From mboxrd@z Thu Jan  1 00:00:00 1970
Received: from cs.utexas.edu (root@cs.utexas.edu [128.83.139.9])
	by kvack.org (8.8.7/8.8.7) with ESMTP id VAA16222
	for <linux-mm@kvack.org>; Sat, 9 Jan 1999 21:01:36 -0500
Message-Id: <199901100201.UAA14684@feta.cs.utexas.edu>
From: "Paul R. Wilson" <wilson@cs.utexas.edu>
Date: Sat, 9 Jan 1999 20:01:20 -0600
Subject: eviction from shrink_mmap() (was re: 2.2.0-pre5)
Sender: owner-linux-mm@kvack.org
To: linux-mm@kvack.org, riel@humbolt.geo.uu.nl
Cc: wilson@cs.utexas.edu
List-ID: <linux-mm.kvack.org>

[Rik:]
>while browsing the pre5 patch I saw quite a bit of
>VM changes that made a lot of sense, but there was
>one statement that really worried me (in vmscan.c)
>
>+        * NOTE NOTE NOTE! This should just set a
>+        * dirty bit in page_map, and just drop the
>+        * pte.

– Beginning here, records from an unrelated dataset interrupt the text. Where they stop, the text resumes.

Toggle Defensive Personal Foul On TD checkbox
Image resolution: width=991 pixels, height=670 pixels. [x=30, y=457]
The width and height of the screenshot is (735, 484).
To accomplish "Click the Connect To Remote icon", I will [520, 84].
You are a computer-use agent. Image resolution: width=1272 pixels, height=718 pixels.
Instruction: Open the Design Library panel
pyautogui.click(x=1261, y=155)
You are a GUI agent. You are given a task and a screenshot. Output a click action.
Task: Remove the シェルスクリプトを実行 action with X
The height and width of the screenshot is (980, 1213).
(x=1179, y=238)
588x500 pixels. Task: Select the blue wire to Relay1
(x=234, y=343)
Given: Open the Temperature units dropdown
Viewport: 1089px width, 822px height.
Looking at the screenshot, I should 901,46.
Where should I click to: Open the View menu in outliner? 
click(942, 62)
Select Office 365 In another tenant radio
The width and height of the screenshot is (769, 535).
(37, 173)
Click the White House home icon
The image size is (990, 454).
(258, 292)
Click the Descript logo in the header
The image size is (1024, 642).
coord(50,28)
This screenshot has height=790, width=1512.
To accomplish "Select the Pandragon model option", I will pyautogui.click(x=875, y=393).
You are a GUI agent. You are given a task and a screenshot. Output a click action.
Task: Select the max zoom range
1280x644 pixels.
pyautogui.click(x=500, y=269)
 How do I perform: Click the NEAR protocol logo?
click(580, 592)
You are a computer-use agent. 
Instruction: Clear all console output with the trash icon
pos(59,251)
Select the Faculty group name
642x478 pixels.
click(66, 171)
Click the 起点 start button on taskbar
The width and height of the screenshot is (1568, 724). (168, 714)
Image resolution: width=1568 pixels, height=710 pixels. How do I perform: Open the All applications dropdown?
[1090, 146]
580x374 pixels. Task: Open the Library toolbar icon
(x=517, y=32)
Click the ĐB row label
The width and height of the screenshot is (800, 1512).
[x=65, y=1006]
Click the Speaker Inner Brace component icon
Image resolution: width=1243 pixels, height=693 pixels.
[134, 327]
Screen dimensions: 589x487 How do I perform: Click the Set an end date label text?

All the hard work would be done by
>+        * shrink_mmap().
>+        *
>+        * That would get rid of a lot of problems.
>+        */
>
>Of course we should never do this since it would mean
>we'd loose the benefit of clustered swapout (and
>consequently clustered swapin).

I think Linus is right about this.

I pretty sure it's the right thing to do, if people
want to revamp the VM system a bit to make it more
elegant.

>The only way this could ever be implemented is by
>using a linked list of things-to-swap-out that:
>- is swapped out in the correct order and resorted
>  if needs be (to preserve or actually improve the
>  locality of reference in the swap area)
>- can never be longer than X entries, to avoid ending
>  up in all kinds of nasty situations

You are right that it will require something like this,
but it shouldn't be hard.

Here's the way I'd do it if I was feeling radical (and
competent as a kernel hacker).  (I'll suggesting something
simpler after sketching the righteous thing.)

radical version:

   * mark each page with some kind
     of unambiguous identifier, maybe the process ID (or some
     proxy for it, like a dummy inode) and the page offset
     within the VM address space.

   * run the kswapd/try_to_free_pages() clock significantly
     faster, and use the swap cache as an aging area for
     both clean and dirty pages. 

   * keep a FIFO queue of the stuff in the swap cache,
     so you don't need the secondary clock in shrink_mmap.
     (Maybe keep a timestamp on each page frame recording
     which kswapd clock cycle evicted it to the fifo.
     This could just be a few bits, and a crude timestamp
     could help in coordinating the main cache with 
     other caches & prefetching.)

   * use the FIFO queue as a reservoir of clean or
     cleanable pages, and clean pages opportunistically
     when the disk is idle for more than a few jiffies,
     to build up slack pages (clean, trivially freeable
     ones in the swap cache) ahead of crunch times

   * order the pages to be cleaned by whatever heuristic
     you like, probably including:

       1. PID, to avoid mixing pages that were touched
          by different processes which may only have
          been accidentally related.

       2. approximate time of last touch, to group
          pages that were touched together at about
          the same time

       3. nearness to each other in the virtual address
          ordering.
   
      I think #2 would work pretty well if the ages
      were known to about 2 bits of precision, but may
      not with a simple NUR (1-bit) clock---too many
      pages all look equally old.  That's why I think
      it's good to run the clock faster and use a
      FIFO back end, or timestamps, or both.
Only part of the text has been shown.